Following the November 2024 riots in Amsterdam the HRF filed complaints against the Maccabi Tel Aviv F.C. supporters for chanting genocidal slogans, such as "Fuck the Arabs", and "There are no schools in Gaza because there are no children left", which the Foundation described as genocidal rhetoric and incitement. HRF also filed complaints for vandalism of property including targeting of Palestinian symbols such as flags and assault on local citizens.

==== Peru ====
In May 2025, HRF filed a legal complaint in Peru that led to the opening of a criminal investigation against an Israeli national accused of involvement in the genocide in Gaza. The complaint was submitted by Julio César Arbizu González, a prominent Peruvian human rights lawyer and legal counsel to the Foundation. The individual under investigation served as a combat engineering soldier in the Israeli military and is alleged to have played a direct role in the systematic destruction of civilian neighborhoods in the Gaza Strip during the 2023–2024 military offensive.
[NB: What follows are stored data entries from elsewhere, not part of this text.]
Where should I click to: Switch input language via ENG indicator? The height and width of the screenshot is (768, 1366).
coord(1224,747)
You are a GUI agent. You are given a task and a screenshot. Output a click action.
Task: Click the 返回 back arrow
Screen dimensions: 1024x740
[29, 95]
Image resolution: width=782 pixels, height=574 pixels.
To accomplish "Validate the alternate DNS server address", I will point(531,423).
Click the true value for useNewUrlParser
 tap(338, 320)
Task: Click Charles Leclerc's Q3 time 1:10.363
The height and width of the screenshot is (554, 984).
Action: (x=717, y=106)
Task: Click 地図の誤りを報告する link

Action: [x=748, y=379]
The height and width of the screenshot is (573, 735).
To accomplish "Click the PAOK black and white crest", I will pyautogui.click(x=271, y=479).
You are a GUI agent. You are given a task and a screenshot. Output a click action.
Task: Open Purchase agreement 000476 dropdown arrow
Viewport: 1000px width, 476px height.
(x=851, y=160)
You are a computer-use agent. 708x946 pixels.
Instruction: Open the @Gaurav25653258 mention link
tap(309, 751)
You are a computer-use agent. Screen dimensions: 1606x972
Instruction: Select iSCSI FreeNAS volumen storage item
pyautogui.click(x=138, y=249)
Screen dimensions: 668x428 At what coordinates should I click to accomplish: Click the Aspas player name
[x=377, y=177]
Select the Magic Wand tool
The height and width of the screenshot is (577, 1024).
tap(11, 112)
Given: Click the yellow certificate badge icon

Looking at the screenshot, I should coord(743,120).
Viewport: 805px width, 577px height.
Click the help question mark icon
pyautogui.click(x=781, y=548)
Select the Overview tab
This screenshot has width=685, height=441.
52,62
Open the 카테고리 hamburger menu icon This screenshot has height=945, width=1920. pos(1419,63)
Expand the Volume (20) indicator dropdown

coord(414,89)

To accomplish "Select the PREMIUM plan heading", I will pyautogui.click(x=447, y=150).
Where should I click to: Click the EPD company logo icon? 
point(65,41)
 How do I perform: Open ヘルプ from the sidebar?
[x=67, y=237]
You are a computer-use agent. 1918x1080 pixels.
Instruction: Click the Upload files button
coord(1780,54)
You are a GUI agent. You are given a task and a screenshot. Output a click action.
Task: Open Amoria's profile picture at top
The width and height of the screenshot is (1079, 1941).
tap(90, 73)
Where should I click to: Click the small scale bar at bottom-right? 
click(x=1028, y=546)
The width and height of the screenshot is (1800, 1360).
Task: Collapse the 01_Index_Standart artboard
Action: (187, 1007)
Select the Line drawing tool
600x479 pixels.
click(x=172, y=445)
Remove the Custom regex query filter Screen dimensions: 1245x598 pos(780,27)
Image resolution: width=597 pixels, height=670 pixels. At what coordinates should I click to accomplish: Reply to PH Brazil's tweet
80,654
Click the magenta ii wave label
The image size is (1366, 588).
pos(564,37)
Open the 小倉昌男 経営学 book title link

His name has not been publicly disclosed, though the Foundation released an image and video purportedly showing him.

==== Portugal ====
In July 2025, HRF filed a criminal complaint with Portuguese authorities against an Israeli sniper, urging his arrest for alleged war crimes committed during Israel's Gaza offensive. The NGO claims the sniper, affiliated with the Israeli army's 8114th Battalion, participated in unlawful killings of civilians, including during a ceasefire, and shared incriminating content on Instagram. Recently spotted in Lisbon, he is accused of involvement in the deadly "Netzarim corridor" operation. The Foundation called on Portugal to act under universal jurisdiction principles, arguing that Portuguese authorities have the legal duty to detain war crimes suspects found on Portuguese territory.

====Spain====
The HRF demanded a war crimes investigation and arrest for an Israeli sergeant of the Givati Brigade under Spanish law and international treaties, including the Geneva Conventions and the Rome Statute. He was accused of genocide, crimes against humanity, and war crimes during the Gaza military operation, allegedly committed between January and March 2024. These include using civilian homes for military purposes, attacking UN marked schools with grenade launchers, demolishing civilian homes in Khan Yunis, and displacing thousands of Gazans. The complaint also implicates other platoon members.

==== Sri Lanka ====
In December 2024, the HRF filed a complaint against an active-duty IDF soldier traveling in Sri Lanka, linking his social media posts to alleged war crimes in Gaza. The HRF notified the ICC and Interpol, and appealed to Sri Lankan authorities, demanding his arrest over the killing of a Palestinian civilian in Gaza. Following intervention by Israeli authorities, the soldier left Sri Lanka.

==== Sweden ====
In January 2025, the HRF filed a lawsuit in Sweden against an Israeli sniper from Battalion 932 of the Nahal Brigade for war crimes, crimes against humanity, and genocide during Israel's war on Gaza. They accused him of directly targeting civilians, destroying homes, attacking medical facilities, and advocating for the mass killing and expulsion of Palestinians. Evidence included his social media posts, eyewitness testimonies, journalist reports, and UN documentation.

==== Thailand ====
In December 2024, the HRF formally requested Thai authorities detain an Israeli soldier who they accused of committing war crimes, including destroying civilian homes in Gaza and using a school for military purposes.

==== United Kingdom ====
In April 2025, the HRF along with the Global Legal Action Network and International Centre of Justice for Palestinians wrote to the UK attorney general to apply for an arrest warrant for Israeli Foreign Minister Gideon Sa'ar. This came after Sa'ar met with UK Foreign Secretary David Lammy in London. HRF claims that Sa'ar is responsible for the attack on Kamal Adwan hospital and the detention of Hussam Abu Safiya. The British attorney general rejected the request.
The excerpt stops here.